* What is being asked: Please write out the records below word for word, starting at the beginning and ending with the line that contains "click(x=401, y=147)", including that line. Leave the pictures out.

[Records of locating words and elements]
----------

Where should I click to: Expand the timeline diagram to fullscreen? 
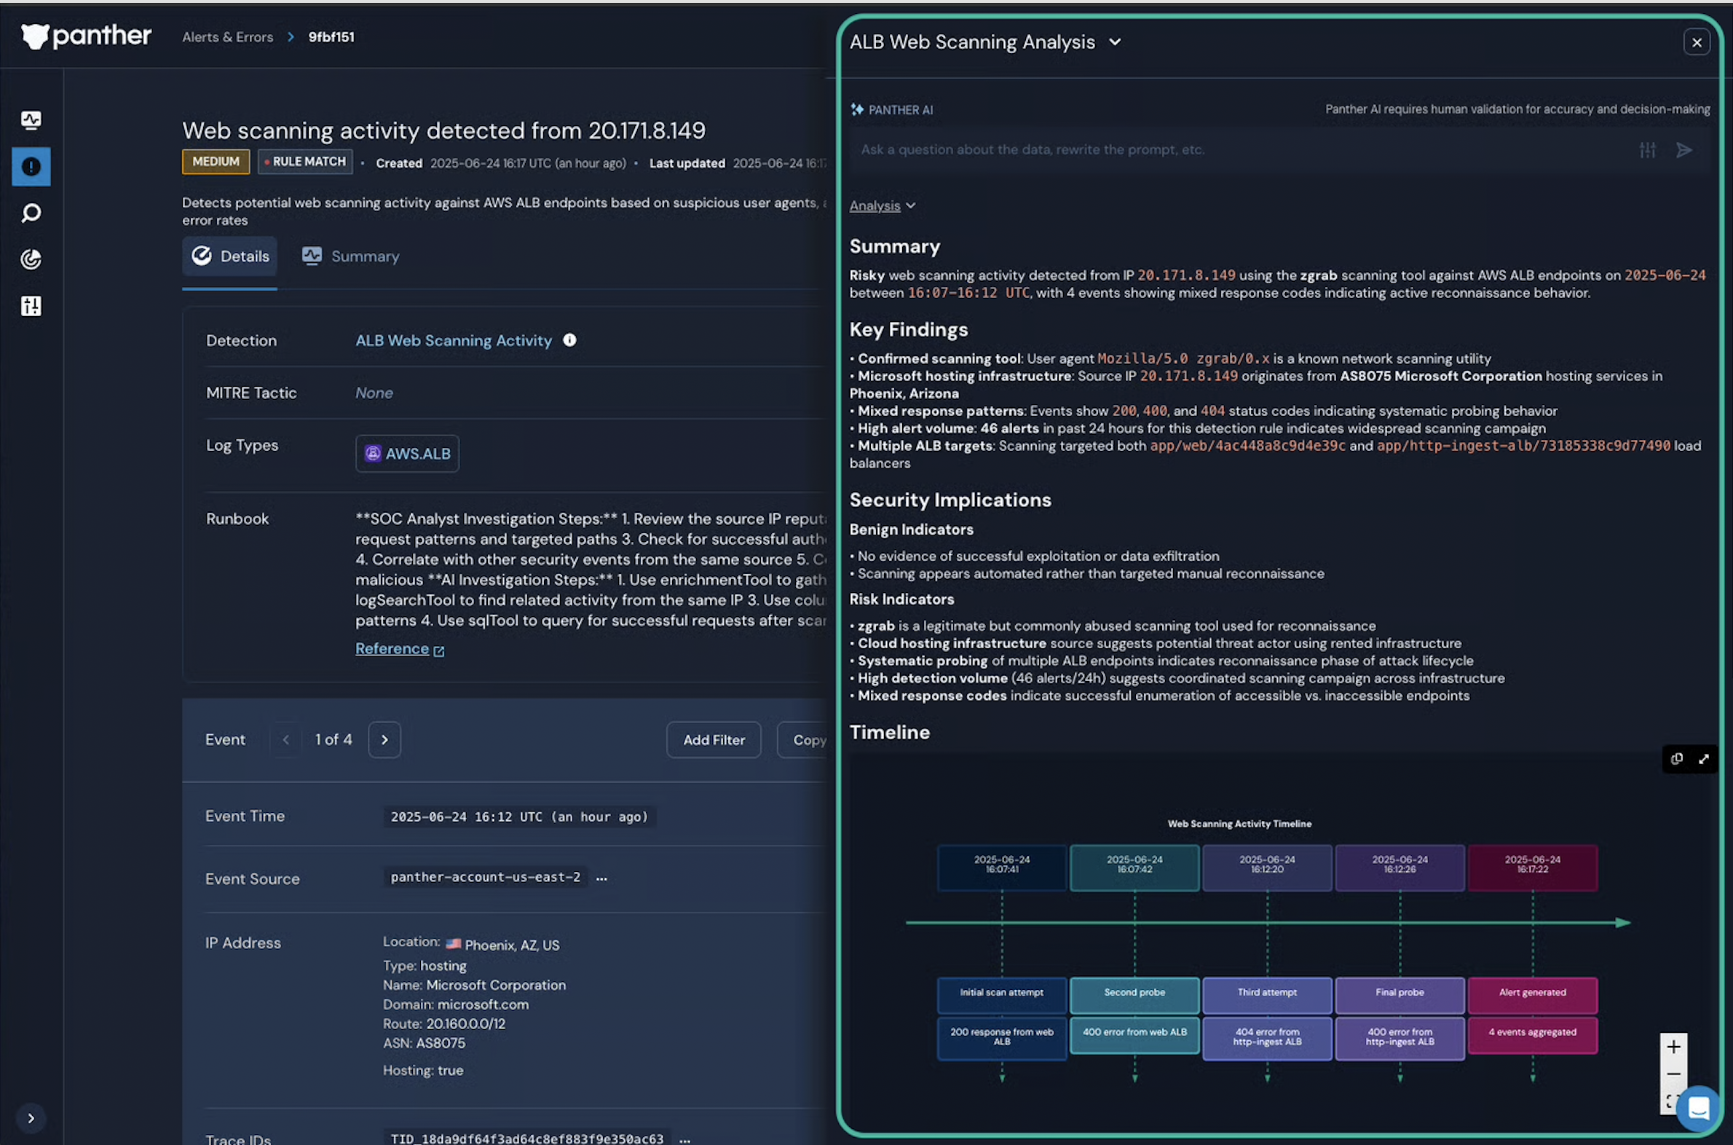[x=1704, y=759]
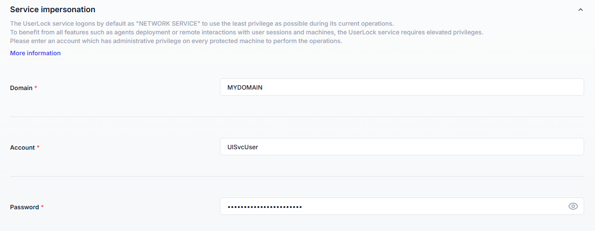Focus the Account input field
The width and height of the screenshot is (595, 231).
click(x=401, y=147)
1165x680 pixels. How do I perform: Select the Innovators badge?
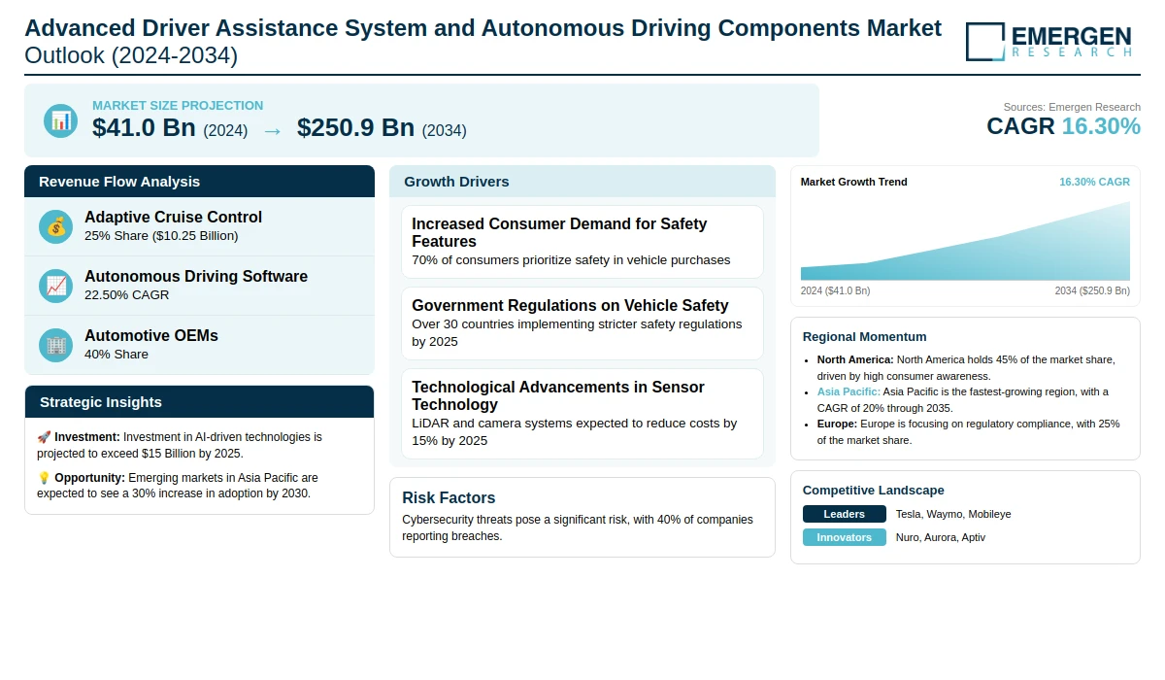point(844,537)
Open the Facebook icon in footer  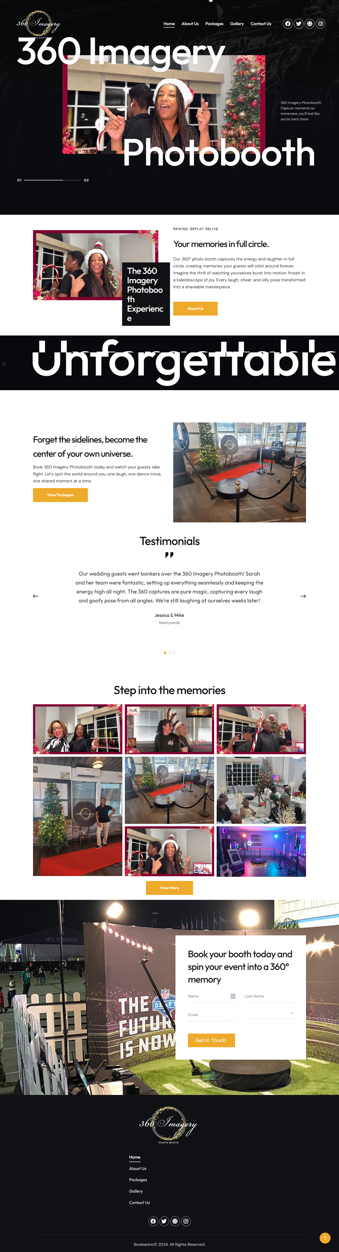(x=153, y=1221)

----------

* Result of this exercise:
Where should I click to: Expand the timeline diagram to fullscreen? 
[x=1704, y=759]
Focus the Account input field
The width and height of the screenshot is (595, 231).
click(x=401, y=147)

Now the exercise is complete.